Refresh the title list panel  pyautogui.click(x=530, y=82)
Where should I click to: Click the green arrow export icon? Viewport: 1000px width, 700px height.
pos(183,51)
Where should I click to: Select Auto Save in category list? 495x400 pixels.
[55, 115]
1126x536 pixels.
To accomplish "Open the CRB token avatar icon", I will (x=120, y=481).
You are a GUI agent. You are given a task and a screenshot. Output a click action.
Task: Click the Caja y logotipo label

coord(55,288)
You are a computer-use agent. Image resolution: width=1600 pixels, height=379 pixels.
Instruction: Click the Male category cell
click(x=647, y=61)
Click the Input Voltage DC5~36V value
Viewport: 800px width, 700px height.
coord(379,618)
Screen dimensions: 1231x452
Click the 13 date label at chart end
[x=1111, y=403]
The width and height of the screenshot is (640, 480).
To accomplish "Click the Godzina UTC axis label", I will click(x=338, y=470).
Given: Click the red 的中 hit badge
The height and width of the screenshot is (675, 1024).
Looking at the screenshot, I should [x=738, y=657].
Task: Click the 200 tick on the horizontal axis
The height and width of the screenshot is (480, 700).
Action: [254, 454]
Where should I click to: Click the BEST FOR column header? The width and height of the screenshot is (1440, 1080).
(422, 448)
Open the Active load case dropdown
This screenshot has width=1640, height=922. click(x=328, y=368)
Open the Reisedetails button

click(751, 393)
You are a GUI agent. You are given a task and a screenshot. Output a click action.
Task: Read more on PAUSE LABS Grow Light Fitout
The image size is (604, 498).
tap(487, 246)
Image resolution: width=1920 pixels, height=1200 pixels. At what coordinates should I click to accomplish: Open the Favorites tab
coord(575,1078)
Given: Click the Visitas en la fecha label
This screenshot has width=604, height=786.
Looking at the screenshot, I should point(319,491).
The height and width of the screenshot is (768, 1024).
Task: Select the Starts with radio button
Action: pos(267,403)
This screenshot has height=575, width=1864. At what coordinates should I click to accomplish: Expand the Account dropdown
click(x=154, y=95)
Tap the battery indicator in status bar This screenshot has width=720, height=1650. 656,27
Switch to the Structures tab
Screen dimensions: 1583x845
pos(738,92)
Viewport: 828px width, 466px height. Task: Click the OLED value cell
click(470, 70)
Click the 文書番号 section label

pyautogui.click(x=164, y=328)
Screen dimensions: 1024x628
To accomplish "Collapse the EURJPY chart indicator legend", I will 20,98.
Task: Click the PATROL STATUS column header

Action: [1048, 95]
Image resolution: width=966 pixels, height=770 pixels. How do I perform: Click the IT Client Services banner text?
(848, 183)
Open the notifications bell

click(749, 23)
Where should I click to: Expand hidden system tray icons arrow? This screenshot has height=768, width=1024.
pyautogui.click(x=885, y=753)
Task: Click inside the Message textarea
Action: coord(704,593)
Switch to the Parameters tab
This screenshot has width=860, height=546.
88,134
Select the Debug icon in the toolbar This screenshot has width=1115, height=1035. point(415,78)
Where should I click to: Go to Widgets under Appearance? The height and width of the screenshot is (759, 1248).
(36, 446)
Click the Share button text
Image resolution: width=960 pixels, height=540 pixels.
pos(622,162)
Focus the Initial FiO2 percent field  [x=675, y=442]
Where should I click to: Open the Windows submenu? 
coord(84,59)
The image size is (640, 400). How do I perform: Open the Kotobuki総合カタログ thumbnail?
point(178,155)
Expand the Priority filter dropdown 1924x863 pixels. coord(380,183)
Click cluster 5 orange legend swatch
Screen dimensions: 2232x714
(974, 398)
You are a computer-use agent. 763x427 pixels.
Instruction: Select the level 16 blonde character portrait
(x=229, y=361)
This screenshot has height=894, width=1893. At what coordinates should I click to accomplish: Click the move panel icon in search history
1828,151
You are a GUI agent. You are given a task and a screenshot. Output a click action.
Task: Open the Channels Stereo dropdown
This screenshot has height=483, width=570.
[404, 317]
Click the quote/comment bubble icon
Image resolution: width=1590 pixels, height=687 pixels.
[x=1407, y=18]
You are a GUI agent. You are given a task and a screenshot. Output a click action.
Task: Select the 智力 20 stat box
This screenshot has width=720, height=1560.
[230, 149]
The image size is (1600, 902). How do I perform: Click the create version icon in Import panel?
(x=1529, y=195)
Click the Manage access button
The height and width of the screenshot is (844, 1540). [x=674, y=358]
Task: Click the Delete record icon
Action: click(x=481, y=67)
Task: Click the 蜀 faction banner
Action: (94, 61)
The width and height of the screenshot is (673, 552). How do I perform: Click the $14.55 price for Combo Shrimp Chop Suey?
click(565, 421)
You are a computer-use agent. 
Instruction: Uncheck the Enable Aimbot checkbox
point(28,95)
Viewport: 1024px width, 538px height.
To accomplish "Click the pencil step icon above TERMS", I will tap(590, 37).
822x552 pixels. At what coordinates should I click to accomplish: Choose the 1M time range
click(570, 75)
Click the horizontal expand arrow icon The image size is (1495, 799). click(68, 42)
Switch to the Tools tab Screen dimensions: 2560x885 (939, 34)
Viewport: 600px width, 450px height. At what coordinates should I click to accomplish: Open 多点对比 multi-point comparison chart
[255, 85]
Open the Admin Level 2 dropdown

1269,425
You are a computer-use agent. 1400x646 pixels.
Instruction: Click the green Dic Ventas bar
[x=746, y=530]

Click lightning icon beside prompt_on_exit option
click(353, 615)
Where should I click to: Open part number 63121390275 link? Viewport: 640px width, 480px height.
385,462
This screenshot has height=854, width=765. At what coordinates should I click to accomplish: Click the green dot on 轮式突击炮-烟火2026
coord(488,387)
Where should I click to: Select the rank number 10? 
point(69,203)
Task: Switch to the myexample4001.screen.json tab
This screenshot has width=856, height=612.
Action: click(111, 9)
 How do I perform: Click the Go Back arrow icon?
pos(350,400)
___
__What you will do__. Output the data once more, exactly as it appears above.

__Answer below__.
Refresh the title list panel  pyautogui.click(x=530, y=82)
Where should I click to: Click the green arrow export icon? Viewport: 1000px width, 700px height.
pos(183,51)
Where should I click to: Select Auto Save in category list? 495x400 pixels.
[55, 115]
1126x536 pixels.
To accomplish "Open the CRB token avatar icon", I will (x=120, y=481).
You are a GUI agent. You are given a task and a screenshot. Output a click action.
Task: Click the Caja y logotipo label

coord(55,288)
You are a computer-use agent. Image resolution: width=1600 pixels, height=379 pixels.
Instruction: Click the Male category cell
click(x=647, y=61)
Click the Input Voltage DC5~36V value
Viewport: 800px width, 700px height.
coord(379,618)
Screen dimensions: 1231x452
Click the 13 date label at chart end
[x=1111, y=403]
The width and height of the screenshot is (640, 480).
To accomplish "Click the Godzina UTC axis label", I will click(x=338, y=470).
Given: Click the red 的中 hit badge
The height and width of the screenshot is (675, 1024).
Looking at the screenshot, I should [x=738, y=657].
Task: Click the 200 tick on the horizontal axis
The height and width of the screenshot is (480, 700).
Action: [254, 454]
Where should I click to: Click the BEST FOR column header? The width and height of the screenshot is (1440, 1080).
(422, 448)
Open the Active load case dropdown
This screenshot has width=1640, height=922. click(x=328, y=368)
Open the Reisedetails button

click(751, 393)
You are a GUI agent. You are given a task and a screenshot. Output a click action.
Task: Read more on PAUSE LABS Grow Light Fitout
The image size is (604, 498).
tap(487, 246)
Image resolution: width=1920 pixels, height=1200 pixels. At what coordinates should I click to accomplish: Open the Favorites tab
coord(575,1078)
Given: Click the Visitas en la fecha label
This screenshot has width=604, height=786.
Looking at the screenshot, I should point(319,491).
The height and width of the screenshot is (768, 1024).
Task: Select the Starts with radio button
Action: pos(267,403)
This screenshot has height=575, width=1864. At what coordinates should I click to accomplish: Expand the Account dropdown
click(x=154, y=95)
Tap the battery indicator in status bar This screenshot has width=720, height=1650. 656,27
Switch to the Structures tab
Screen dimensions: 1583x845
pos(738,92)
Viewport: 828px width, 466px height. Task: Click the OLED value cell
click(470, 70)
Click the 文書番号 section label

pyautogui.click(x=164, y=328)
Screen dimensions: 1024x628
To accomplish "Collapse the EURJPY chart indicator legend", I will 20,98.
Task: Click the PATROL STATUS column header

Action: [1048, 95]
Image resolution: width=966 pixels, height=770 pixels. How do I perform: Click the IT Client Services banner text?
(848, 183)
Open the notifications bell

click(749, 23)
Where should I click to: Expand hidden system tray icons arrow? This screenshot has height=768, width=1024.
pyautogui.click(x=885, y=753)
Task: Click inside the Message textarea
Action: coord(704,593)
Switch to the Parameters tab
This screenshot has width=860, height=546.
88,134
Select the Debug icon in the toolbar This screenshot has width=1115, height=1035. point(415,78)
Where should I click to: Go to Widgets under Appearance? The height and width of the screenshot is (759, 1248).
(36, 446)
Click the Share button text
Image resolution: width=960 pixels, height=540 pixels.
pos(622,162)
Focus the Initial FiO2 percent field  [x=675, y=442]
Where should I click to: Open the Windows submenu? 
coord(84,59)
The image size is (640, 400). How do I perform: Open the Kotobuki総合カタログ thumbnail?
point(178,155)
Expand the Priority filter dropdown 1924x863 pixels. coord(380,183)
Click cluster 5 orange legend swatch
Screen dimensions: 2232x714
(974, 398)
You are a computer-use agent. 763x427 pixels.
Instruction: Select the level 16 blonde character portrait
(x=229, y=361)
This screenshot has height=894, width=1893. At what coordinates should I click to accomplish: Click the move panel icon in search history
1828,151
You are a GUI agent. You are given a task and a screenshot. Output a click action.
Task: Open the Channels Stereo dropdown
This screenshot has height=483, width=570.
[404, 317]
Click the quote/comment bubble icon
Image resolution: width=1590 pixels, height=687 pixels.
[x=1407, y=18]
You are a GUI agent. You are given a task and a screenshot. Output a click action.
Task: Select the 智力 20 stat box
This screenshot has width=720, height=1560.
[230, 149]
The image size is (1600, 902). How do I perform: Click the create version icon in Import panel?
(x=1529, y=195)
Click the Manage access button
The height and width of the screenshot is (844, 1540). [x=674, y=358]
Task: Click the Delete record icon
Action: click(x=481, y=67)
Task: Click the 蜀 faction banner
Action: (94, 61)
The width and height of the screenshot is (673, 552). How do I perform: Click the $14.55 price for Combo Shrimp Chop Suey?
click(565, 421)
You are a computer-use agent. 
Instruction: Uncheck the Enable Aimbot checkbox
point(28,95)
Viewport: 1024px width, 538px height.
To accomplish "Click the pencil step icon above TERMS", I will tap(590, 37).
822x552 pixels. At what coordinates should I click to accomplish: Choose the 1M time range
click(570, 75)
Click the horizontal expand arrow icon The image size is (1495, 799). click(68, 42)
Switch to the Tools tab Screen dimensions: 2560x885 (939, 34)
Viewport: 600px width, 450px height. At what coordinates should I click to accomplish: Open 多点对比 multi-point comparison chart
[255, 85]
Open the Admin Level 2 dropdown

1269,425
You are a computer-use agent. 1400x646 pixels.
Instruction: Click the green Dic Ventas bar
[x=746, y=530]

Click lightning icon beside prompt_on_exit option
click(353, 615)
Where should I click to: Open part number 63121390275 link? Viewport: 640px width, 480px height.
385,462
This screenshot has height=854, width=765. At what coordinates should I click to accomplish: Click the green dot on 轮式突击炮-烟火2026
coord(488,387)
Where should I click to: Select the rank number 10? 
point(69,203)
Task: Switch to the myexample4001.screen.json tab
This screenshot has width=856, height=612.
Action: click(111, 9)
 How do I perform: Click the Go Back arrow icon?
pos(350,400)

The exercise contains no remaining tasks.